Table Extraction from pdf

Hi,

I’d like to buy aspose.pdf, but I need some clarity before. Table absorber isn’t working in my pdf, but it can convert it to excel perfectly. Please help me figure out what’s wrong so that I can fix it in my code.

thanks
M.S.Sathish

@sathish.sundaresan
Please attach the source document and the code used, with a more detailed explanation of what does not work.

If there is a larger gap between two rows when converting to Excel, we must have empty rows or the same cell padding format to appropriately identify the rows. Is there a way or alternatives in aspose.pdf to excel?

@sathish.sundaresan

Are you doing a pdf -> Excel conversion? Why then are we talking about TableAbsorber ?
It would be nice if you could attach the document and the code snippet you used.

Hi sergei,

Please see the attachment for the document and c# code file we used for the pdf
table absorber. Please help me to extract the table from the document.

05107_1 1.pdf (466.7 KB)
33333.pdf (106.7 KB)

ExtractMarkedtable.pdf (6.3 KB)

Thanks
M.S.Sathish
9176398138

Hi sergei,

Please see the attachment for the document and c# code file we used for the pdf
table absorber. Please help me to extract the table from the document.

05107_1 1.pdf (466.7 KB)
33333.pdf (106.7 KB)

ExtractMarkedtable.pdf (6.3 KB)

Thanks
M.S.Sathish
9176398138

Hi Team,

Please see the attachment for the document and c# code file we used for the pdf
table absorber. Please help me to extract the table from the document.

05107_1 1.pdf (466.7 KB)
33333.pdf (106.7 KB)

ExtractMarkedtable.pdf (6.3 KB)

Thanks
M.S.Sathish
9176398138

@sathish.sundaresan
Thank you, I will study the information provided and write to you tomorrow.

## ENTRIES

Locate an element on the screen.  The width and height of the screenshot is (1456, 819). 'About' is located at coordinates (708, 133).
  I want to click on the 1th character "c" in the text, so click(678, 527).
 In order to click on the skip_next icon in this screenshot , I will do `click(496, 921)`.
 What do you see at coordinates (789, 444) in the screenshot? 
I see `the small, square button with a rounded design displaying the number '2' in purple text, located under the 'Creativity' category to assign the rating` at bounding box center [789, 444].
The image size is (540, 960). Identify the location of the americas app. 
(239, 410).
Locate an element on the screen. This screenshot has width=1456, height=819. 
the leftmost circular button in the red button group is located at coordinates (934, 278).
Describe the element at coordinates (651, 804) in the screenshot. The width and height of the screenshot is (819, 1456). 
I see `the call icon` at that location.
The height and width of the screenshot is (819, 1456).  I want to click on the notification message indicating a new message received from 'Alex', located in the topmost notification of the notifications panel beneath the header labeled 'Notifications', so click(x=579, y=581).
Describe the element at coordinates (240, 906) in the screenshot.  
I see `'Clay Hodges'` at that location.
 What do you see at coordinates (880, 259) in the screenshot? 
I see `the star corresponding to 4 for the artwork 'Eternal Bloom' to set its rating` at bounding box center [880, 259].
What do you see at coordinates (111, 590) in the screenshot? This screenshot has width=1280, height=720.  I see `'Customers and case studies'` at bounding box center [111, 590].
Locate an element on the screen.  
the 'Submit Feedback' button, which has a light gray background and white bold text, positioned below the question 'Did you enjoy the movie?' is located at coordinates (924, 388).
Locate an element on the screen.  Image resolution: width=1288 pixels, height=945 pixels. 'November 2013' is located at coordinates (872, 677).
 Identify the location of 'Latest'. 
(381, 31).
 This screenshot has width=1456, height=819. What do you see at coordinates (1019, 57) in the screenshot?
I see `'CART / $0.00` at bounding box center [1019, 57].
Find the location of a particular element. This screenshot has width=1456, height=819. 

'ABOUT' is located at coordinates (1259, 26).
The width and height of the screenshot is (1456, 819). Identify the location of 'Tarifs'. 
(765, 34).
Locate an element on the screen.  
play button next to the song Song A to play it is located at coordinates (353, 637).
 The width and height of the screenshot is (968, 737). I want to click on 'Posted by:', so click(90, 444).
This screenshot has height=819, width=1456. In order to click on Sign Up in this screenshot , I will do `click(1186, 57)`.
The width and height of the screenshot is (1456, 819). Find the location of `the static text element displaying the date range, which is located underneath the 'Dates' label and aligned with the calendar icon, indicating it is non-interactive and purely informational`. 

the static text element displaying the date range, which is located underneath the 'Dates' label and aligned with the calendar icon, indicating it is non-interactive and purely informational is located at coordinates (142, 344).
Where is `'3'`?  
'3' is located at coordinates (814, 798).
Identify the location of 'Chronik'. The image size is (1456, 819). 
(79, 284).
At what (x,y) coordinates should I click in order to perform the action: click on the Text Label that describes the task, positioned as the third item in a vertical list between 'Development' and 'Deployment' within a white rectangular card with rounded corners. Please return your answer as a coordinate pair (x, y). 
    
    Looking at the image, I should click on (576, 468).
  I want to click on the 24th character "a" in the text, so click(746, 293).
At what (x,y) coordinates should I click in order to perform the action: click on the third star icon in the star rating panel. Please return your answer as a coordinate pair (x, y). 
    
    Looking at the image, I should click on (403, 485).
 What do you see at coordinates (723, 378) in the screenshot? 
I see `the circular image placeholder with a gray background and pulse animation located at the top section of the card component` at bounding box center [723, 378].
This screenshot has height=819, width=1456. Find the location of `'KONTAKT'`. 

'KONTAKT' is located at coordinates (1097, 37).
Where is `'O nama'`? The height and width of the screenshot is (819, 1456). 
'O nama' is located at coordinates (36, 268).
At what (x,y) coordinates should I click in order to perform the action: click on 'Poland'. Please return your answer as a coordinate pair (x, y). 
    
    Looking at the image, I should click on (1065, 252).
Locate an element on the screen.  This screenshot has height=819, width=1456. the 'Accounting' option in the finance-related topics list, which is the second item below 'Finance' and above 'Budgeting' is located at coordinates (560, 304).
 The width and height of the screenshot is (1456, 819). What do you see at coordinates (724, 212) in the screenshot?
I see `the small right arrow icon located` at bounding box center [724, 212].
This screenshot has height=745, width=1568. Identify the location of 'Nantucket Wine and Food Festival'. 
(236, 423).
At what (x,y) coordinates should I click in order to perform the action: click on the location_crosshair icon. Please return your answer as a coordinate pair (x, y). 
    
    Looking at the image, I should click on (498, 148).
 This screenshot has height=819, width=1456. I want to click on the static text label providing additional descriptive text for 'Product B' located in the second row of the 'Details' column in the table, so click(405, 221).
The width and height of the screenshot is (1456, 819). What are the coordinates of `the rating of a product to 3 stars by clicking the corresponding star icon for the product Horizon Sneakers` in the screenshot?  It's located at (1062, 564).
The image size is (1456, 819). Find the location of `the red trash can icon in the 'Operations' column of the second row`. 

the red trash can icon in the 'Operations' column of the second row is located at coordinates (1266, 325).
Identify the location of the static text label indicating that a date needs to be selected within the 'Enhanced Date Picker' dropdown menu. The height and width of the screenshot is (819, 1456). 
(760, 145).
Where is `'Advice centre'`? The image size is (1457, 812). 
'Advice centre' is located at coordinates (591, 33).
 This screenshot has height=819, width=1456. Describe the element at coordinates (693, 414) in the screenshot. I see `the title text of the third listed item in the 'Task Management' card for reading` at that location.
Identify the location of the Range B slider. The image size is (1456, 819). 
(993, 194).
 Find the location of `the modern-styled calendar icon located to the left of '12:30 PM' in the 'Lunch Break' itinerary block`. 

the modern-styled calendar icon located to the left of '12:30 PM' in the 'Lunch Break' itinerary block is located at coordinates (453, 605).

## YOUR TASK
Retype the stretch of the table extraction thread from "If there is" through "snippet you used.", keeping every character the same.

## CORRECT RESPONSE
If there is a larger gap between two rows when converting to Excel, we must have empty rows or the same cell padding format to appropriately identify the rows. Is there a way or alternatives in aspose.pdf to excel?

@sathish.sundaresan

Are you doing a pdf -> Excel conversion? Why then are we talking about TableAbsorber ?
It would be nice if you could attach the document and the code snippet you used.